Klager geeft steeds aan dat de duw in zijn rug de reden van zijn reactie is geweest. Dit is echter niet door het personeel gezien. Ook van andere patiënten is terzake geen eenduidig beeld naar voren gekomen. Wel is gezien dat klager een glas heeft
gepakt en op de grond heeft gegooid, en dat hij een stoel heeft gepakt en de betreffende medepatiënt daarmee klem heeft gezet. Dit is als intimiderend en bedreigend ervaren. Daar klager al buiten de afdeling op een kamer van de logeerunit verbleef, is
hem gevraagd daar vrijwillig te blijven. Dit is door de staf niet als een afzonderingsmaatregel gezien. Klagers deur is niet op slot gedaan en klager heeft geen beperking in het luchten gehad. De inrichting wilde proberen de kwestie via een gesprek op
te lossen. Op 10 oktober 2009 is de betreffende medepatiënt uit het gesprek weggelopen, omdat klager direct aangaf dat die medepatiënt was begonnen en laatstgenoemde op die manier niet wilde praten. In het weekend kunnen patiënten de gehele dag bezoek
ontvangen. Normaal was klager in het weekend niet op de afdeling.
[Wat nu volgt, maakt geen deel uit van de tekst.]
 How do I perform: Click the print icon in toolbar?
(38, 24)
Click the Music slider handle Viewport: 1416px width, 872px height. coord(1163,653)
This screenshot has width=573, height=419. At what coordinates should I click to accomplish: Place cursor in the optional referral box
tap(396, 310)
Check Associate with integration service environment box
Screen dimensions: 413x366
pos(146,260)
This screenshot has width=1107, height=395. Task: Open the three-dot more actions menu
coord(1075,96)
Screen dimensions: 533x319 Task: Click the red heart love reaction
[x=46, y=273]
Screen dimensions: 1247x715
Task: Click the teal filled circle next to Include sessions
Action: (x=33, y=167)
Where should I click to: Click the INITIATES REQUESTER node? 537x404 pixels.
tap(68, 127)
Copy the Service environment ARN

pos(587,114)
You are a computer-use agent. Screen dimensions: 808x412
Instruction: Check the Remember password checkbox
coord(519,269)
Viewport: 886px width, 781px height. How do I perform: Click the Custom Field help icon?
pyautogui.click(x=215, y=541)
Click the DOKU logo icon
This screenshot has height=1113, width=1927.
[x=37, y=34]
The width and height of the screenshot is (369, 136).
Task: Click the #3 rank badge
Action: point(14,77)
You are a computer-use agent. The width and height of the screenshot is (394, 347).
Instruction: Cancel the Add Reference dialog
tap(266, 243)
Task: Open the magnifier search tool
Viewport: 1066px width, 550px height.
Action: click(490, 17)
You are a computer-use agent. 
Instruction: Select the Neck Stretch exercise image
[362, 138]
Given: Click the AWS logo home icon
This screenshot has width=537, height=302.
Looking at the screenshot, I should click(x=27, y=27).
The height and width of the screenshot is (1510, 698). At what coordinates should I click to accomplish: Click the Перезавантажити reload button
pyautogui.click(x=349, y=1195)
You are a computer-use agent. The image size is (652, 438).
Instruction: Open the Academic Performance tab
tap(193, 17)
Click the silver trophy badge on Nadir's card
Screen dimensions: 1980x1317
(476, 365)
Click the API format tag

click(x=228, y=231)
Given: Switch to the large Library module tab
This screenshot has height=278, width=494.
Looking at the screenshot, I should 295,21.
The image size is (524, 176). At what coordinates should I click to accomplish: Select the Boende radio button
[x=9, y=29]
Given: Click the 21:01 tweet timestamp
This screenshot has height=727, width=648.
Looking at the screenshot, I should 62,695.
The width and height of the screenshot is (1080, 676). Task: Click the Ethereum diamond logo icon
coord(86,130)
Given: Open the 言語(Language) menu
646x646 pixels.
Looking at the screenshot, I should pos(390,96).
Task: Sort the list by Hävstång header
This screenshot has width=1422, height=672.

Klager was 11 oktober 2009 de hele dag met zijn vrouw op zijn kamer. In het gesprek van 12 oktober 2009, waarbij mevrouw Van de Sande aanwezig was, heeft klager niet naar zijn eigen
aandeel willen kijken en bleek er geen ingang voor een gesprek te zijn. Om die reden en omdat hij op 9 oktober 2009 agressief is geweest, is besloten klager in te sluiten. De betreffende medepatiënt is niet gelijktijdig ingesloten, omdat deze niet
agressief is geweest en bereid was in gesprek te gaan.
Klager en de betreffende medepatiënt zijn sinds het gebeuren geen dikke vrienden, maar koken wel samen op de afdeling.

3. De beoordeling
Op grond van de stukken en het verhandelde ter zitting is niet aannemelijk geworden dat klager al op 9 oktober 2009 is afgezonderd in de zin van artikel 34 Bvt. Klager verbleef immers al op de, buiten de afdeling gelegen, logeerunit en de deur van
klagers kamer is overdag tot aan de afzondering op 12 oktober 2009 niet afgesloten geweest. Daarom moet er van worden uitgegaan dat klager op 12 oktober 2009 is afgezonderd op zijn kamer. De schriftelijke mededeling van de beslissing tot afzondering is
op 12 oktober 2009, derhalve tijdig, aan klager uitgereikt.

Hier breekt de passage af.